Kini kehadiran dua negara muslim (walaupun sedang bergejolak) aku harapkan mampu mengimbangi dua kekuatan besar itu. Minimal sekarang blok kamar aku juga sudah semakin ramai. Aku ingin berbaur dengan banyak orang dari berbagai negara. Karena aku yakin, kehidupan yang penuh toleransi dan saling menghargai antar sesama penghuni dunia, antar sesama pemeluk agama, akan membuat dunia menjadi sangat indah dan semakin nyaman untuk dihuni. Dan aku memimpikan saat-saat itu. Toleransi akan terjadi kalau kita bisa saling memahami kelebihan dan kelebihan bangsa dan negara lain seperti kita memahami kelebihan dan kekurangan bangsa/negara sendiri.
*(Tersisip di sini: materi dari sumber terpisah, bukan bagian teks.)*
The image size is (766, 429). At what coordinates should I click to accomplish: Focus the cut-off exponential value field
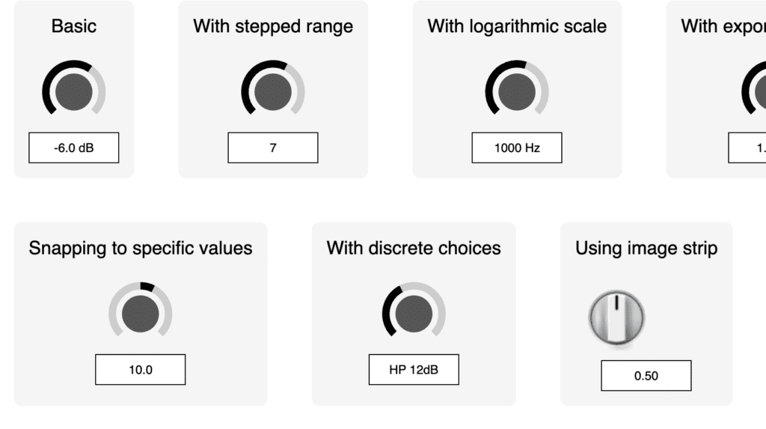747,147
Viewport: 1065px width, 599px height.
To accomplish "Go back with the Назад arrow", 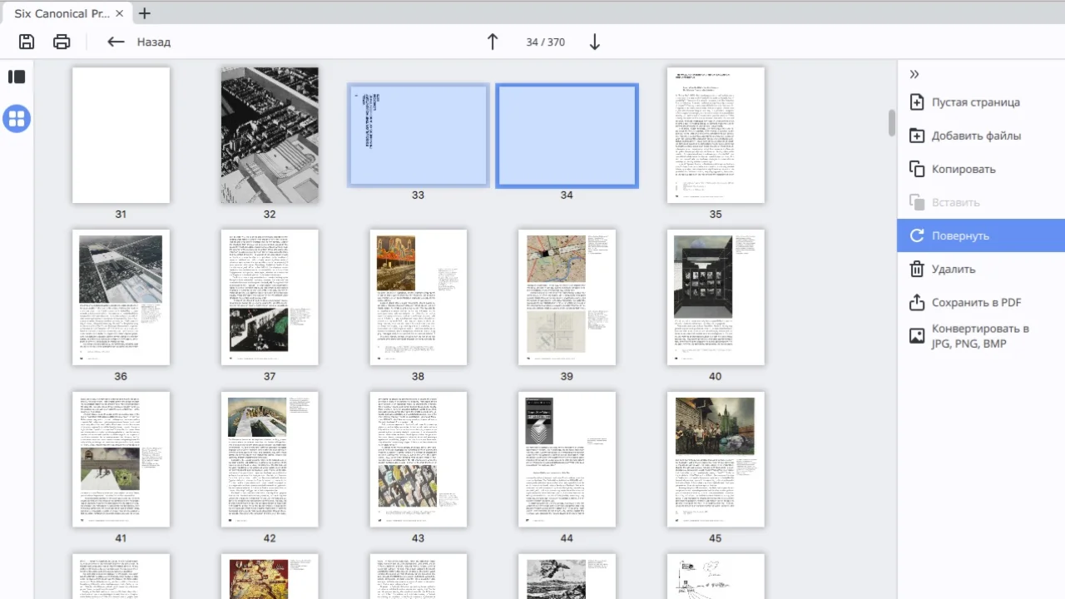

Kadang-kadang aku tersenyum ketika membayangkan bila ada pemuda Israel yang menempati salah satu kamar disini. Pastinya akan sangat seru. Dan aku kira ‘perang dan perjanjian‘ akan sering terjadi disini. Sikap apa yang aku pilih sebagai orang Indonesia. Pastinya sikap netral dan tidak memihak; NON BLOK. Bukankah Indonesia merupakan pendiri gerakan Non Blok? J
(Christian Wolff Haus: Dienstag, 09.03.2010)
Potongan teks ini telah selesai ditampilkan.